Une demi-heure plus tard, à la Préfecture, on lui traduisait les lettres et il retenait au vol des phrases comme :

… Les jambes de ta mère enflent de plus en plus…

… Ta mère voudrait savoir si tes chevilles gonflent encore quand tu as beaucoup marché, car elle croit que tu as la même infirmité qu’elle…

… Nous sommes à peu près tranquilles, bien que la question de Vilna ne soit pas réglée.

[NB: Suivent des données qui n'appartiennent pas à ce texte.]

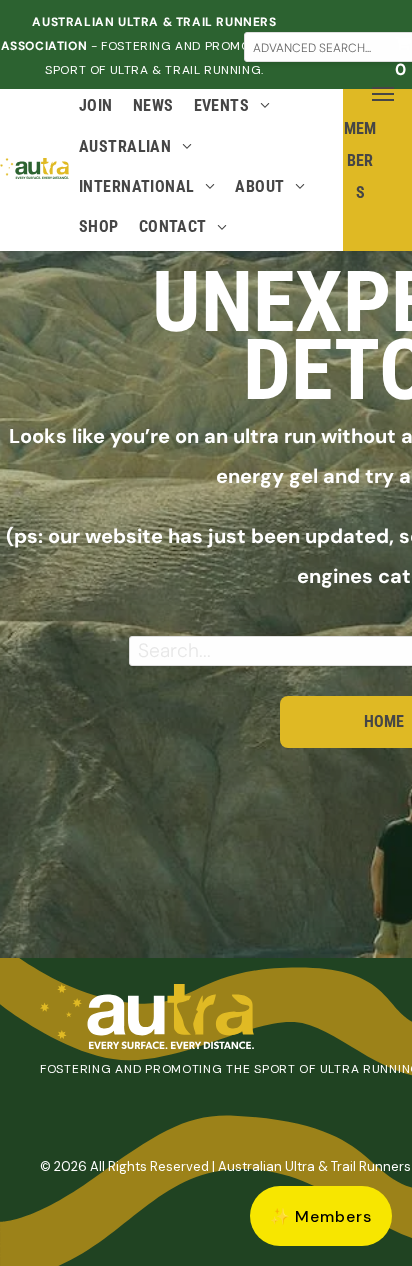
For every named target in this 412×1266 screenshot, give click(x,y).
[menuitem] (96, 109)
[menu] (383, 94)
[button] (321, 1216)
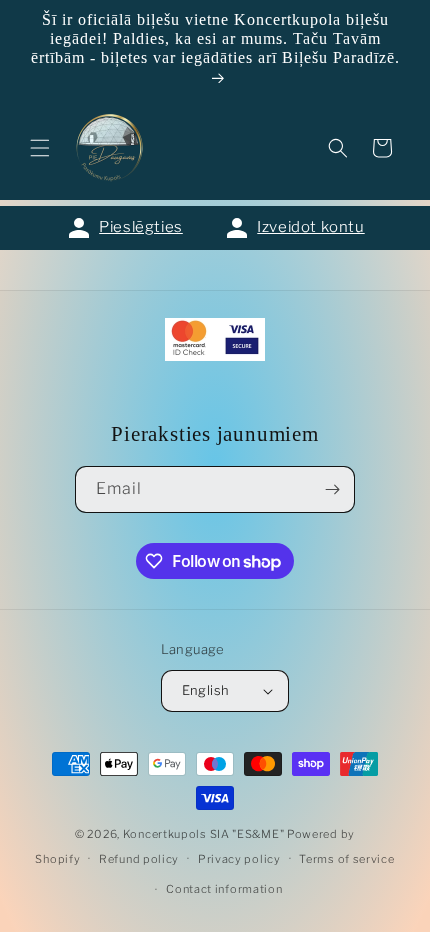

Nous nous trouvons pris entre les Lituaniens et les Polonais… Les uns comme les autres détestent les Israélites…

… Veux-tu te renseigner sur M. Levassor, 65, rue d’Hauteville, qui me fait commande de peaux, mais qui ne donne pas de références bancaires ?…

… Quand tu auras terminé tes études, il faudra que tu te maries et que vous vous mettiez dans le commerce. Ta mère ne sert plus à rien…

… Ta mère ne quitte plus son fauteuil… Son caractère devient impossible… Tu devrais revenir…

… Le fils de Goldstein, qui est arrivé voilà quinze jours, dit que tu n’es pas inscrite à l’Université de Paris. J’ai répondu que c’était faux et…

… Il a fallu faire des ponctions à ta mère qui…

… On t’a vue à Paris en compagnie de gens qui ne te conviennent pas. Je veux savoir ce qui en est…

… On me donne encore de mauvais renseignements sur toi. Dès que le commerce me le permettra, j’irai voir moi-même…

… Si ce n’était ta mère qui ne veut pas rester seule et que le médecin a condamnée, j’irais tout de suite te rechercher.

Je t’ordonne de revenir…

… Je te fais parvenir cinq cents zlotys pour ton train…

… Si tu n’es pas revenue dans un mois, je te maudis…

 

Puis encore les jambes de la mère. Puis le récit fait par un étudiant juif, rentré à Vilna, de la vie de la jeune fille à Paris.

… Si tu ne reviens pas tout de suite, tout est fini entre nous…

 

Enfin une dernière lettre.

… Comment peux-tu vivre depuis un an alors que je ne t’envoie plus d’argent ? Ta mère est très malheureuse. Et c’est moi qu’elle rend responsable de tout ce qui arrive…

 

Le commissaire Maigret ne sourit pas une seule fois. Il déposa les documents dans son tiroir qu’il ferma à clé, rédigea quelques télégrammes et gagna la cour du Dépôt.

Anna Gorskine avait passé la nuit dans la salle commune.

Mais le commissaire avait ordonné de l’enfermer enfin dans une cellule particulière dont il ouvrit d’abord le guichet. Anna Gorskine, assise sur son tabouret, ne tressaillit pas, tourna lentement la tête vers la porte, fixa son interlocuteur en esquissant une moue méprisante.

Il entra, l’observa un bon moment sans mot dire. Il savait que ce n’était pas la peine de ruser, de poser de ces questions détournées qui arrachent parfois un aveu involontaire.